Maersk ve mayor tensión en cadena de suministro por guerra y COVID

La empresa logístico-naviera Maersk indicó que el conflicto en Europa del Este y los brotes de COVID-19 en China están añadiendo más tensión a la ya tensa cadena de suministro global.

En una actualización de mercado para el área de Latinoamérica, la firma analizó el escenario económico actual, las principales materias primas importadas y exportadas, y los posibles impactos económicos. 

Abundó que los precios de la energía han aumentado y los precios del petróleo ya se negocian por encima de los 100 dólares por barril. Muchas empresas están suspendiendo las reservas marítimas en la región y las materias primas también se están viendo afectadas, así como los precios del trigo que alcanzaron el precio más alto en 14 años.

Tanto Rusia como Ucrania representan una gran parte del trigo (14%), la cebada (19%) y el maíz (4%) que se consumen en todo el mundo, lo que supone más de un tercio del cereal mundial. Rusia es uno de los principales productores mundiales de fertilizantes, incluidos el nitrógeno, el fósforo y el potasio, todos ellos esenciales para la agricultura.

Debido al aumento del conflicto en la región, existe la preocupación de que haya escasez y problemas de abasto, no solo en Ucrania y Rusia, sino a nivel mundial. No solo es preocupante lo anterior, sino también la industria de los semiconductores y los chips, que desde antes del conflicto actual en Europa del Este, el mundo ya enfrentaba su escasez y la situación podría empeorar.

Efectos en Latinoamérica

Latinoamérica tiene un modesto equilibrio comercial con Rusia en la mayoría de los países, lo que representa menos del 1% del total de importaciones y exportaciones de la región. Sin embargo, algunos países de la región dependen en gran medida de los fertilizantes. 

En 2021, Brasil fue el mayor importador de fertilizantes de Rusia. Las dificultades a la hora de importar esos productos pueden afectar a la productividad de las plantaciones y aumentar el precio de productos básicos.

Por otro lado, las exportaciones mexicanas al mercado ruso estaban compuestas principalmente por automóviles y cajas de cambios, así como determinadas máquinas y aparatos eléctricos, productos de cobre, cerveza y azúcar. Aunque un aumento de precios parece ser inevitable en muchos sectores (petróleo y otras materias primas), puede que sea demasiado pronto para tener una perspectiva clara de lo que va a suceder y las posibles implicaciones económicas a medio plazo, no solo en América Latina, sino también a nivel mundial, de acuerdo con Maersk.

COVID en China 

Con base en los análisis de Maersk, China ha estado lidiando con brotes de COVID en centros de fabricación clave, afectando a la producción, así como a la importación y la exportación. La política de cero COVID de China está teniendo un gran coste económico. A mediados de marzo, más de 21 ciudades, entre las que se incluyen Pekín, Shanghái y Shenzhen, estaban en confinamiento, ya que China se enfrenta al peor brote desde enero de 2020. Maersk está siguiendo de cerca la situación y se han activado planes de contingencia.

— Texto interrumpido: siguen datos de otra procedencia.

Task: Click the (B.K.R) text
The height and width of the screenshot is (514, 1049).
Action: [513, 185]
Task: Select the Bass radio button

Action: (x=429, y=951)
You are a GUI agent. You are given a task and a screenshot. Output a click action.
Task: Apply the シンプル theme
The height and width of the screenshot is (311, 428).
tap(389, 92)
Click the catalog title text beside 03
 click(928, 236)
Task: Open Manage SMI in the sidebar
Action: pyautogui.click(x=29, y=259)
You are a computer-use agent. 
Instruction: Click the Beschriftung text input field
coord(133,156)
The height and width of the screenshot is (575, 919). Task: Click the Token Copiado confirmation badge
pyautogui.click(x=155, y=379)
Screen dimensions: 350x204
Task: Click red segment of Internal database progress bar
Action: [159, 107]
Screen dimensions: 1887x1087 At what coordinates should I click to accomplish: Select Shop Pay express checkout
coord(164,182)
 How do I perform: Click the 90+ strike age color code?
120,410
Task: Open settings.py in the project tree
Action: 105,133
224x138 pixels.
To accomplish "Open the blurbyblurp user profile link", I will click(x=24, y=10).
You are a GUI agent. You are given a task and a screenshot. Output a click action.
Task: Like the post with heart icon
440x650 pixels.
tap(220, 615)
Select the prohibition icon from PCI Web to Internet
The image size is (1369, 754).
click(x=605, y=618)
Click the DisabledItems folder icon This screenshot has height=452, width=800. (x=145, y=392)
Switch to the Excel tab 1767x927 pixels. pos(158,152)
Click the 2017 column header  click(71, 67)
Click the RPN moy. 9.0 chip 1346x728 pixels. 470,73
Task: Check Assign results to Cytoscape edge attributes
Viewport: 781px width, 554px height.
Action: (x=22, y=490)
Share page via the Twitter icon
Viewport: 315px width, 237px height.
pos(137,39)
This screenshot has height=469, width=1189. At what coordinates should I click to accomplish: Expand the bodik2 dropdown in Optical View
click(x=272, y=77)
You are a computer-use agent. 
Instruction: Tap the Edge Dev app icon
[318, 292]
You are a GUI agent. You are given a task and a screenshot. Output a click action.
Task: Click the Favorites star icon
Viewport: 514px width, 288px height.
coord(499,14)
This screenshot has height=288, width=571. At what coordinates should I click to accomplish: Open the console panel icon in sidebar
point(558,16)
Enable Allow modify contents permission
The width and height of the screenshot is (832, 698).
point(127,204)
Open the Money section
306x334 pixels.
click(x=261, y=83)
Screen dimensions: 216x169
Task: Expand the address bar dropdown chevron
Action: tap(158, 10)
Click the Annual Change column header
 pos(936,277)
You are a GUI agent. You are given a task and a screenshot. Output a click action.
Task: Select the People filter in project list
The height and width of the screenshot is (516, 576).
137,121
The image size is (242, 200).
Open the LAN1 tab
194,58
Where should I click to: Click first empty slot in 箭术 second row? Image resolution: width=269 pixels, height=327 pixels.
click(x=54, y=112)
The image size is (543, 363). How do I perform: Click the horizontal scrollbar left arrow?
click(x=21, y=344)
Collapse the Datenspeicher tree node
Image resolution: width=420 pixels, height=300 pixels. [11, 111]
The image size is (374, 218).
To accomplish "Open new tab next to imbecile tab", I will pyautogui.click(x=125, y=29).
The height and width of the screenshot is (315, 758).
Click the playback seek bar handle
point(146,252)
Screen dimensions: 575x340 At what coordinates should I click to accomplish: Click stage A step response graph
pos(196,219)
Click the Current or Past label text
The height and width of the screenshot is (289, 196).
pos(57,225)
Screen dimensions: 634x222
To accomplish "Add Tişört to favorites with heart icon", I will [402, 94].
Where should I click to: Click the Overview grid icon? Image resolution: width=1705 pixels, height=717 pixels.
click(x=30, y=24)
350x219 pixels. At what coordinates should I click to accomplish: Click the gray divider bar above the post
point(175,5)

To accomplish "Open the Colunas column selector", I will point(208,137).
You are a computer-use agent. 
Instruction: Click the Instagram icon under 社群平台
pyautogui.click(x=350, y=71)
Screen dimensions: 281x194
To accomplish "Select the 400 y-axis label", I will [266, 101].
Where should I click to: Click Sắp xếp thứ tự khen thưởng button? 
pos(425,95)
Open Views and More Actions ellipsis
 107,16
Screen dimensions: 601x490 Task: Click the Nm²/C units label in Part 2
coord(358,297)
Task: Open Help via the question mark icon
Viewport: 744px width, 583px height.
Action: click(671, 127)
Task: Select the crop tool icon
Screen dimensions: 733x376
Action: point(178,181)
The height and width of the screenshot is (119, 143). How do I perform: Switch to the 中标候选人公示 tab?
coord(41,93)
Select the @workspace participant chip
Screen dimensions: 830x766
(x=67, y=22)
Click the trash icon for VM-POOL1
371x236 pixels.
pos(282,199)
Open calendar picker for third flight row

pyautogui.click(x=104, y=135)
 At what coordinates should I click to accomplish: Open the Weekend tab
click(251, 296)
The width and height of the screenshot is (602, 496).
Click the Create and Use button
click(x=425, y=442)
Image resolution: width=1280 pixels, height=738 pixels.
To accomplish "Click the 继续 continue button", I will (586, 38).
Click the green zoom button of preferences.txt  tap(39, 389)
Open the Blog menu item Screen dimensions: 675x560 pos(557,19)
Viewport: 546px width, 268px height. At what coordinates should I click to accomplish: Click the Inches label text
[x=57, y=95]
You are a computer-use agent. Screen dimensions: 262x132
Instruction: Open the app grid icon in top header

“El objetivo de Maersk es procurar que tengas la mejor capacidad para gestionar tu cadena de suministro y estamos trabajando para proporcionarte la información que necesitas para ello. A lo largo de este proceso, nuestro objetivo es dar la mayor claridad y anticipación posible, por lo que te invitamos a visitar esta página de avisos donde se añadirán diariamente las últimas actualizaciones de la situación”, sostuvo.

Asimismo, agregó que los clientes de Maersk también pueden visitar su Centro de Logística para utilizar la funcionalidad interactiva de mapas y el análisis basado en IA para predecir tiempos estimados de llegada (ETA) más precisos.